Discovery and SAR study of c-Met kinase inhibitors bearing an 3-amino-benzo[d]isoxazole or 3-aminoindazole scaffold

  • Bioorg Med Chem. 2015 Feb 1;23(3):564-78. doi: 10.1016/j.bmc.2014.12.002.
Xiaolong Jiang  1 Hongyan Liu  2 Zilan Song  3 Xia Peng  2 Yinchun Ji  2 Qizheng Yao  4 Meiyu Geng  2 Jing Ai  5 Ao Zhang  6
Affiliations
  • 1. Department of Medicinal Chemistry, China Pharmaceutical University, Nanjing 210009, China.
  • 2. Division of Anti-Tumor Pharmacology, State Key Laboratory of Drug Research, Shanghai Institute of Materia Medica, Chinese Academy of Sciences, Shanghai 201203, China.
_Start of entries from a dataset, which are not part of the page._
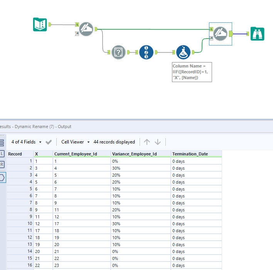Click the Record ID tool node
This screenshot has height=270, width=273.
(x=146, y=52)
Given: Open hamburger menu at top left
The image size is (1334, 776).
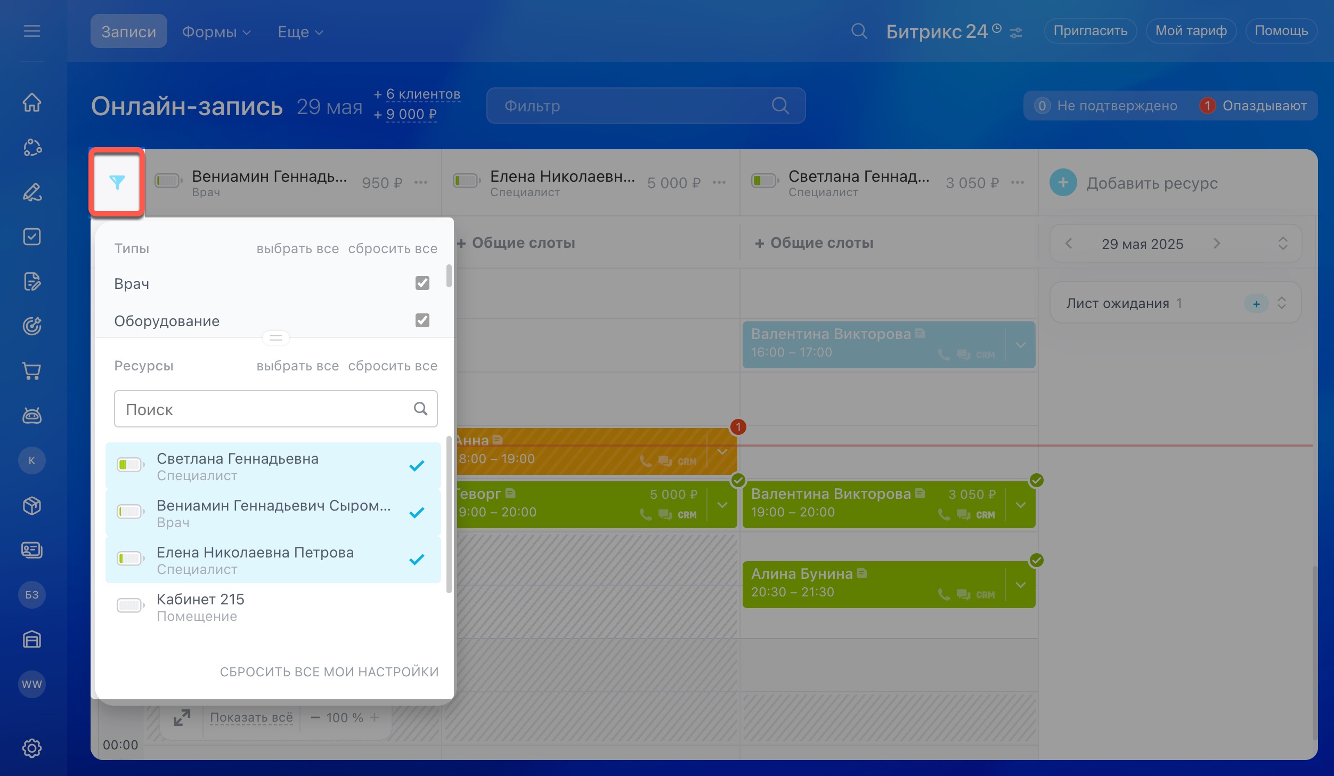Looking at the screenshot, I should click(32, 31).
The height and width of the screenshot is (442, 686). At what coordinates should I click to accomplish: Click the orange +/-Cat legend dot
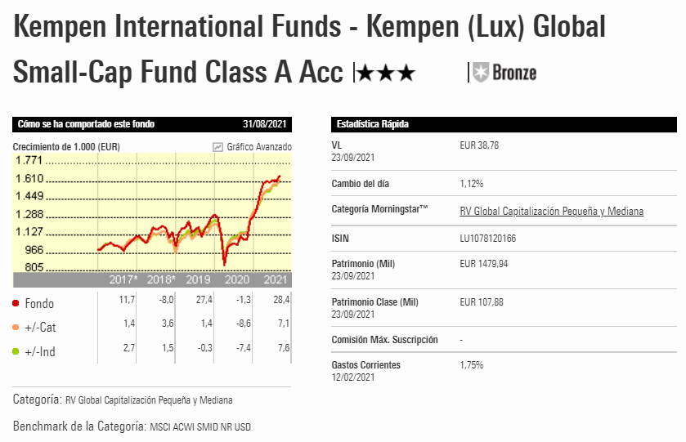pos(16,328)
  • 3. CAS Key Laboratory of Receptor Research, Synthetic Organic & Medicinal Chemistry Laboratory, Shanghai Institute of Materia Medica, Chinese Academy of Sciences, Shanghai 201203, China.
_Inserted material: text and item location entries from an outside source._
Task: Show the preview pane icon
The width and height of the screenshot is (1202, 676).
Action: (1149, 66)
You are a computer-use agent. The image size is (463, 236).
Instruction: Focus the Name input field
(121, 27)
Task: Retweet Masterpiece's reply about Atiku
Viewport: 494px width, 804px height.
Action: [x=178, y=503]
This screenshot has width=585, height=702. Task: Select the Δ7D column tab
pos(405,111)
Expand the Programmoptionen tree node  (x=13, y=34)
  • 4. Department of Medicinal Chemistry, China Pharmaceutical University, Nanjing 210009, China. Electronic address: [email protected].
  • 5. Division of Anti-Tumor Pharmacology, State Key Laboratory of Drug Research, Shanghai Institute of Materia Medica, Chinese Academy of Sciences, Shanghai 201203, China. Electronic address: [email protected].
  • 6. CAS Key Laboratory of Receptor Research, Synthetic Organic & Medicinal Chemistry Laboratory, Shanghai Institute of Materia Medica, Chinese Academy of Sciences, Shanghai 201203, China. Electronic address: [email protected].
Abstract

A series of 3-amino-benzo[d]isoxazole-/3-aminoindazole-based compounds were designed, synthesized and pharmacologically evaluated as tyrosine kinase c-Met inhibitors. The SAR study was conducted leading to identification of nine compounds (8d, 8e, 12, 28a-d, 28h and 28i) with IC50s less than 10nM against c-Met. Compound 28a stood out as the most potent c-Met inhibitor displaying potent inhibitory effects both at enzymatic (IC50=1.8 nM) and cellular (IC50=0.18 μM on EBC-1 cells) levels. In addition, 28a had a relatively good selectivity compared to a panel of our in-house 14 RTKs.

Keywords
3-Amino-benzo[d]isoxazole; 3-Aminoindazole; Inhibitor; Non-small cell lung cancer; c-Met kinase.